On Veteran Day 1975, I was eleven years old, home from sixth grade for the holiday. My friend Richard and I were playing and getting bored, so we crawled out of my second floor window out onto the porch roof just outside. We had decided that if we grabbed onto the branches of a tree that grew close to the porch, we could climb down and come in the front door and scare my mom.
Richard went first, made it to the bottom, looked up and waited for me to follow. I reached out a little and grabbed a branch to swing out onto the tree. With my feet on the roof and me reaching out to the tree, the branch snapped off. I pivoted, fell and, landed at Richard’s feet face first on the frozen ground.
My friend ran to the house to get help. I stood up. I couldn’t breathe, couldn’t hear, and had no idea what was happening. I wandered the back yard in circles for a few moments until my parents reached me.
I remember the local emergency room. I recall being told to move my arms around, not to go back to sleep. The sting of three stitches to close a cut over my eye and an ace bandage being wrapped around one of my wrists. The ER doctor told my mom that I had a concussion and a sprained wrist. She decided to have me moved to another hospital for another diagnosis.
I have no memory of the ride in the ambulance to the other hospital, but I remember being wheeled in. The next thing I recall was a wheelchair ride to the X-Ray lab and being asked to stand forward and sideways for head x-rays, I sat for the pictures of my arms. Then back to an examination room, where I started to vomit blood.
My next recollection was of waking in the intensive care unit.
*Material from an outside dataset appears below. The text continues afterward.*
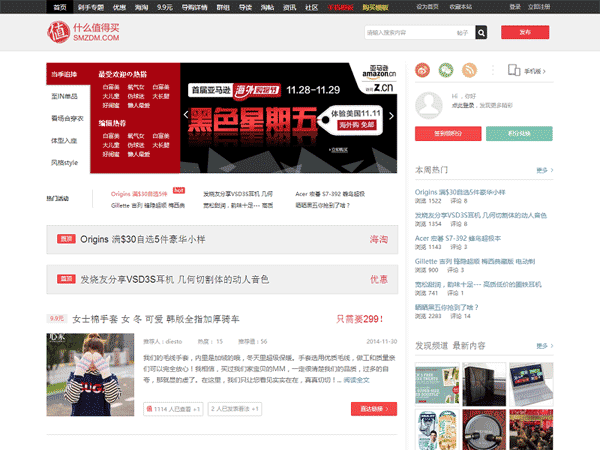Expand 更多 next to 发现频道
Screen dimensions: 600x450
click(544, 344)
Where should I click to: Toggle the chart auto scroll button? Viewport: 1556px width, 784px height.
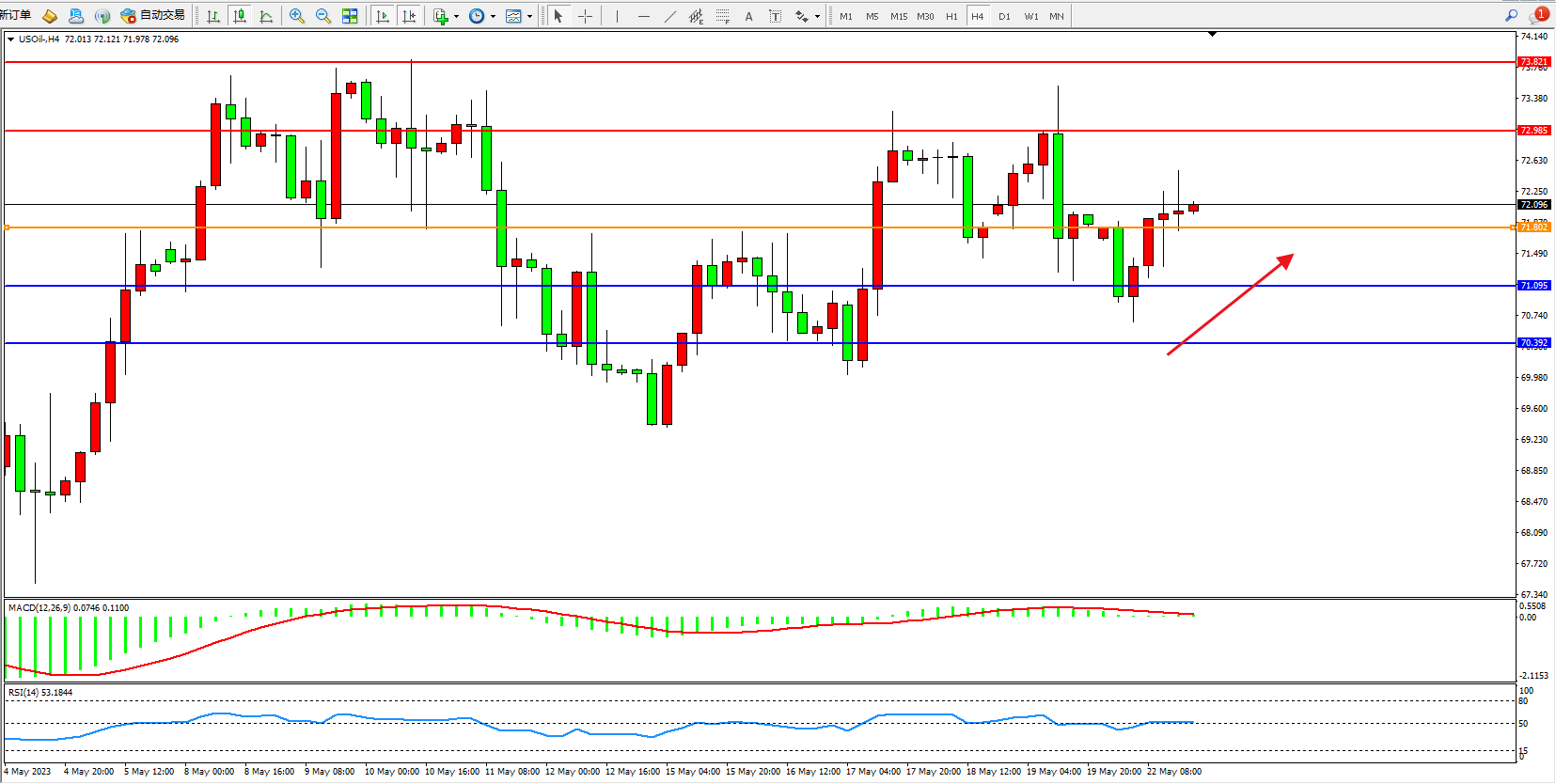coord(382,16)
I had two broken wrists and a star shaped depressed skull fracture over my left eye. My left forehead had shattered into ten pieces with a shard penetrating between the two lobes of my brain. For three days, I lay there until I was stable enough to operate on.
I was lucky that the hospital had a fantastic neurosurgeon. With me being so young, he reconstructed my skull using the broken bone wired back together. My following treatment was only rest. There were no MRI or CT scans then. No physical therapy. I walked out of the hospital several weeks later and spent the better part of the next year recovering. My life started out slow. I went back to school after a month at home. I got to be the strange kid who wore a knit cap all day (to hide my shaved head and a scar that ran from ear to ear). By spring, I was playing kick ball and had the courage to take off the cap.
Over the years I have dealt with an inability to remember things and names at times, but, considering what could have been, I know I am a very lucky man. Thirty-three years later I have a great wife, two daughters and a career as a carpenter.